Task instructions ▸
Show each line from the listing that includes the word "toolbar".

Dataset extract ▸
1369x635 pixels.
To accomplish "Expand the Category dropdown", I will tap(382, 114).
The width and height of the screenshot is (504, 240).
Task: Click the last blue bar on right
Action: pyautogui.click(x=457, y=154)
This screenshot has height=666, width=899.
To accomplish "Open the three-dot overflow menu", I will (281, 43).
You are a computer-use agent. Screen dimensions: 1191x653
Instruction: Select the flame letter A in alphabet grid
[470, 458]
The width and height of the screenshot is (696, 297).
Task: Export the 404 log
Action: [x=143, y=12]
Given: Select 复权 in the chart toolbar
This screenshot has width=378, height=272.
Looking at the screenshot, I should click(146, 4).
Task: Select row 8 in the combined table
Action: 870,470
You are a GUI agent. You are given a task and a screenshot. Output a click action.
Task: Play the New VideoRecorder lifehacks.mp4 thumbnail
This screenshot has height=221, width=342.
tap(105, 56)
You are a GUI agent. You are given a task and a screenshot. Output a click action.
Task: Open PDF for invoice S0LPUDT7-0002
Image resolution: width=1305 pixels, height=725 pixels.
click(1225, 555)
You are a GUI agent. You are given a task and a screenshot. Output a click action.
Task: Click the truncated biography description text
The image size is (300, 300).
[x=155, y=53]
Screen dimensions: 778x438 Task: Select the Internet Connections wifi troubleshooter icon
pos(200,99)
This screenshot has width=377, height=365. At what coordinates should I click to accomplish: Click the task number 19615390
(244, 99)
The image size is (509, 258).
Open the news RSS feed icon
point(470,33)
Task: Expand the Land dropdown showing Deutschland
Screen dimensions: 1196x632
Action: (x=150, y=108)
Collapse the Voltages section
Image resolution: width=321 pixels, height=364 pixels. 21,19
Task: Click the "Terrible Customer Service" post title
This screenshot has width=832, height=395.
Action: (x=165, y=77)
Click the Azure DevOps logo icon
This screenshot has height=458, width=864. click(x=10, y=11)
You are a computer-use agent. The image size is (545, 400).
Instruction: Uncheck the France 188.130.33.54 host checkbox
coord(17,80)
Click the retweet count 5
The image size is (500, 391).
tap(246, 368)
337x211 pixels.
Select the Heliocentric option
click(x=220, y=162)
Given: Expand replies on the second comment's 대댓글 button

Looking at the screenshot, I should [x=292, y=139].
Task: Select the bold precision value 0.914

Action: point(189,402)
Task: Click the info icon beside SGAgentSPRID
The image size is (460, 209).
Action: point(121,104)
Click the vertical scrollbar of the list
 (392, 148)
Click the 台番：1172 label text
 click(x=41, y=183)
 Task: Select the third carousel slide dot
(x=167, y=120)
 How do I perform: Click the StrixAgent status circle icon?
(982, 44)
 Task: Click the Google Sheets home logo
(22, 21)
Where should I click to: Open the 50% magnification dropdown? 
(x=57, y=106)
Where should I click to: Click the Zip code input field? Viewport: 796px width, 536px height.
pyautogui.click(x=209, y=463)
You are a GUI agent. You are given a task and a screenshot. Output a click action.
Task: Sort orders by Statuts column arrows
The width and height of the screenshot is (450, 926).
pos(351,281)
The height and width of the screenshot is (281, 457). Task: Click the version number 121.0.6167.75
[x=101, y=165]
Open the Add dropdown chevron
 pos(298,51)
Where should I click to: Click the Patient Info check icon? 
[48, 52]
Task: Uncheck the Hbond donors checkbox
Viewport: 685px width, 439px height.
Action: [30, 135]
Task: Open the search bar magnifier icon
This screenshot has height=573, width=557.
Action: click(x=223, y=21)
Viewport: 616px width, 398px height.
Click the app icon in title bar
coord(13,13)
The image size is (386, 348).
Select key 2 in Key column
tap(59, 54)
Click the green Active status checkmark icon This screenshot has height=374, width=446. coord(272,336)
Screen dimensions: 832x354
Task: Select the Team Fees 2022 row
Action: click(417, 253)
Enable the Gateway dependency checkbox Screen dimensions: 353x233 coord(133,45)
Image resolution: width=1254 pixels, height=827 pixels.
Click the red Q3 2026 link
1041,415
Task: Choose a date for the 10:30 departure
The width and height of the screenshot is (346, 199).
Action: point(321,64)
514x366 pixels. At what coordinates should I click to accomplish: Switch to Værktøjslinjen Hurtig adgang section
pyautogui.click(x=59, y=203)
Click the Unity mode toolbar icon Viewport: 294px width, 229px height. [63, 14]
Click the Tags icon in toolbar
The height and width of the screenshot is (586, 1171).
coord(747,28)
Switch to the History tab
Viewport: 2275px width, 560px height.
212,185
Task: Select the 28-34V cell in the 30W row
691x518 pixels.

Task answer ▸
Given: Select 复权 in the chart toolbar
Click the Unity mode toolbar icon Viewport: 294px width, 229px height. [63, 14]
Click the Tags icon in toolbar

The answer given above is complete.